Türkçe: Üzgünüm, bugün fazla mesai yapmak için kalamam çünkü başka taahhütlerim var.
رياضة
Spor
Örnek Diyalog: أنا أحب ممارسة الرياضة يوميًا لأنها تساعدني على البقاء بصحة جيدة.
Türkçe: Her gün spor yapmayı seviyorum çünkü bu benim iyi bir sağlıkta kalabilmeme yardımcı oluyor.
تمرين
Egzersiz
Örnek Diyalog: أنا أحرص دائماً على أداء تمرين الصباح لأبقى بصحة جيدة.
Türkçe: Her zaman sabah egzersizimi yaparak sağlıklı kalırım.
لياقة بدنية
Fiziksel kondisyon
Örnek Diyalog: أعتقد أنه يجب عليّ الالتحاق بصف لياقة بدنية لتحسين صحتي العامة.
Türkçe: Sanırım genel sağlığımı iyileştirmek için bir fitness sınıfına katılmam gerekiyor.
النادي
Kulüp
Örnek Diyalog: يجتمع أعضاء النادي كل خميس للتدريب على كرة القدم.
Türkçe: Kulüp üyeleri her Perşembe futbol antrenmanı yapmak için toplanır.
البطولة العربية
Arap Şampiyonası
Örnek Diyalog: حقق فريقنا المركز الأول في البطولة العربية لكرة القدم.
Türkçe: Takımımız Arap futbol şampiyonasında birinci sırayı elde etti.
دورة الألعاب
Oyunlar dönemi
Örnek Diyalog: هل ستشاهد دورة الألعاب الأولمبية هذا العام؟
Türkçe: Bu yıl Olimpiyat Oyunları'nı izleyecek misin?
الجولة
Turuna
Örnek Diyalog: سأقوم بدفع رسوم الجولة السياحية الآن.
Türkçe: Turistik turun ücretini şimdi ödeyeceğim.
التأهل
Eleme
Örnek Diyalog: كانت فرحة الفريق لا توصف عندما تمكنوا من التأهل للنهائيات.

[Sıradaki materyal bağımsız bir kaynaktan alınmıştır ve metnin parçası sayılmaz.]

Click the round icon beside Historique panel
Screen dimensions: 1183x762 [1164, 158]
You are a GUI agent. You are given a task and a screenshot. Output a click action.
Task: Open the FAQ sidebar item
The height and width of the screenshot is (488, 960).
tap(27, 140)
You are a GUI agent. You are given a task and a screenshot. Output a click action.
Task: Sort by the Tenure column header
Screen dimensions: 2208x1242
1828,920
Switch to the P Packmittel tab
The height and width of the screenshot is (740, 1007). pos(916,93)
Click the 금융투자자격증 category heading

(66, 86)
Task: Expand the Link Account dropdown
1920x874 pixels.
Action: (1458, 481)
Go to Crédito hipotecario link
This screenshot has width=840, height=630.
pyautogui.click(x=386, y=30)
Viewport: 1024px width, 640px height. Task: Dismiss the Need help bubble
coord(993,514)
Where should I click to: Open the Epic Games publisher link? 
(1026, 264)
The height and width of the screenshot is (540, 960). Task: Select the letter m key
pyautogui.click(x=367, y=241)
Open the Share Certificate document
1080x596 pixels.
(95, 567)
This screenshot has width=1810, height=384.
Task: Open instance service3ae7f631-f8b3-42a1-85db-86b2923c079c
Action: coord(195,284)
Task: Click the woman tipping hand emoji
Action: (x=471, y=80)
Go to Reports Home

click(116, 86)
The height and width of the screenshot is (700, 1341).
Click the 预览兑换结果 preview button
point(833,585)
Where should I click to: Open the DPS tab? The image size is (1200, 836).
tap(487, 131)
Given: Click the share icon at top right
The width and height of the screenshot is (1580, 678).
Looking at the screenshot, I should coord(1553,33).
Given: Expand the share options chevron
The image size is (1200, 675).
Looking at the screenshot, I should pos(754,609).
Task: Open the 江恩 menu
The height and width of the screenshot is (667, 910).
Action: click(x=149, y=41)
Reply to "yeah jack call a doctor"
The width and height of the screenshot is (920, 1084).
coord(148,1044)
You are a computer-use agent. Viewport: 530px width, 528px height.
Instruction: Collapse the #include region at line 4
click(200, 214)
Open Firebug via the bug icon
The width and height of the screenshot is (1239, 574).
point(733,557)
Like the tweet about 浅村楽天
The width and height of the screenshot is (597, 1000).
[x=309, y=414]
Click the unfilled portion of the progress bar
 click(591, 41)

Türkçe: Takımın finallere kalmayı başardıklarında hissettikleri mutluluk tarifsizdi.
الإقصاء
Dışlanma
Örnek Diyalog: ناقش الفريق أسباب الإقصاء المبكر من البطولة وكيف يمكن تجنب ذلك في المستقبل.
Türkçe: Takım, turnuvadan erken elenmenin sebeplerini ve bunun gelecekte nasıl önlenebileceğini tartıştı.
التتويج
Taç giyme
Örnek Diyalog: كان حفل التتويج استثنائياً وشهد حضوراً بارزاً من جميع أرجاء البلاد.
Türkçe: Taç giyme töreni olağanüstüydü ve ülkenin dört bir yanından önemli katılımlar oldu.
الميدالية
Madalya
Örnek Diyalog: نظر الرياضي إلى الميدالية الذهبية متأملاً وهو يقول: لطالما حلمت بهذه اللحظة.
Türkçe: Sporcu altın madalyaya hayal kurarcasına baktı ve şöyle dedi: Uzun zamandır bu anın hayalini kuruyordum.
الرقم القياسي
rekor
Örnek Diyalog: سمعت أن العداء حطم الرقم القياسي في سباق الـ 100 متر اليوم.
Türkçe: Bugün 100 metre yarışında koşucunun rekor kırdığını duydum.
الأولمبياد
Olimpiyatlar
Örnek Diyalog: صديقي حصل على ميدالية ذهبية في الأولمبياد وذلك يعد إنجازاً كبيراً.
Türkçe: Arkadaşım Olimpiyatlarda altın madalya kazandı ve bu büyük bir başarı sayılır.
الاتحاد
Birlik
Örnek Diyalog: سأذهب إلى مقر الاتحاد للمشاركة في الاجتماع القادم.
Türkçe: Bir sonraki toplantıya katılmak için birliğin merkezine gideceğim.
المنتخب
Milli takım
Örnek Diyalog: تألق المنتخب الوطني في المباراة وأسعد جماهيره.
Türkçe: Milli takım maçta parladı ve taraftarlarını sevindirdi.
المركز الأول
Birinci sırada
Örnek Diyalog: حصلت نور على المركز الأول في المسابقة العلمية.
Türkçe: Nur bilimsel yarışmada birinci oldu.